A series of celestial events taking place between the 24th and 28th of August, 2016 promise the potential for severe weather that may be tropical in nature. Key astronomical charts used in long-range weather forecasting place the planetary alignments involving Mars, Saturn, Neptune, Venus, and Jupiter over hurricane-prone sectors of the US East Coast.
The Mars-Saturn conjunction of August 24th begins the parade of celestial harbingers. As seen from the astro-locality map below, their area of influence, represented by the yellow lines, takes in the North Carolina and Virginia coasts and into the Northeast. More importantly, the crossing of these lines with the black line representing the influence of Neptune focuses their energies about 250 miles off the coast of central Florida.
The alignments of Mars, Saturn, and Neptune have been observed to correspond with atmospheric turbulence, destructive, windy storms, and low pressure systems fed by tropical moisture, which can be of greater significance when occurring during hurricane season.
The second astro-locality map shows the positions of the Venus-Jupiter conjunction of August 27th represented by the blue lines over the New England area. These lines also converge with the Mars and Saturn white lines south of New England. Lastly, the Neptune line, shown in yellow, affects the Florida Panhandle northward through the East Central US into the central Great Lakes region.
August 24-28, 2016
Taken together, during the forecast period, the US East Central section is likely to experience a bout of strong storms that push through the area towards the East Coast. One likely scenario shows the development of a tropical system off the coast of Florida which would then travel in parallel to the coast with a strong chance of affecting the New England area. A second scenario calls for tropical moisture, that doesn’t develop into an organized tropical system, to be pulled northward over the Carolinas fueling storms that affect the Mid-Atlantic, Northeast, and New England areas.
June 2016 will provide an opportunity to confirm the pluvial nature the planet Neptune is said to exercise on weather patterns. The geographical areas that fall under the influence of Neptune in key weather charts have been observed to experience southerly, moist, air flows that increase humidity resulting in intense downpours and flooding potential.
On the 13th of June, Neptune will make its retrograde station which is a key event in triggering the above mentioned atmospheric conditions. The 17th of June features the square aspect between Saturn and Neptune which also excites deep low pressure systems that result in higher than average rainfall. Then, on the 20th of June, Mercury will oppose Saturn and square Neptune activating their influence once again. In a minute we’ll look at the areas that will be affected this year. But first, let’s see what happened to atmospheric conditions the last time Neptune made it retrograde station and the last time Saturn squared Neptune.

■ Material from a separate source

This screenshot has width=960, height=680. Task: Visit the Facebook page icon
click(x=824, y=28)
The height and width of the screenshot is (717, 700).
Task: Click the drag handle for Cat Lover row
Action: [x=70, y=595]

On June 12, 2015, Neptune made its retrograde station. In the key seasonal chart, Neptune’s influence affected the eastern Plains states roughly from Louisiana northward through Minnesota. As can be seen from the Accuweather map below this is the exact area that experienced widespread localized flooding from June 13-15, 2016. This was in part due the Tropical Storm Bill that hit Texas at that time and continued northward.
The last Saturn-Neptune square occurred on November 26, 2015. Neptune’s influence affected the Mississippi Valley and eastward while Saturn’s influence affected the Eastern Seaboard. The National Weather Service forecast for Nov 27-29, 2015 warned, “Flash flooding possible across portions of the southern plains and mid-Mississippi valley.” Their forecast for Nov 29th stated, “Scattered to numerous rain showers is forecast northeast Texas to central Virginia where 3-day totals of 1 to 5 inches will be possible. Locally higher amounts may be observed in eastern Tennessee and western North Carolina.”
This year Neptune will occupy the 82nd line of west longitude running from Florida through Ohio. This area will likely be subjected to heavy rainfall that produces widespread flooding as we’ve seen in last year’s example. Since we’re in hurricane season, we can rule out a tropical system at this time. The weather pattern will then travel eastward and affect the US East Coast.
In other key charts, the US West Coast is also affected by Neptune and Saturn. June is not as rainy as other months out west but we may see some anomalous weather pattern develop over the Pacific Northwest especially around the end of the forecast period (19th – 21st). This may be something like a dramatic increase in temperatures and humidity or an anomalous low pressure system.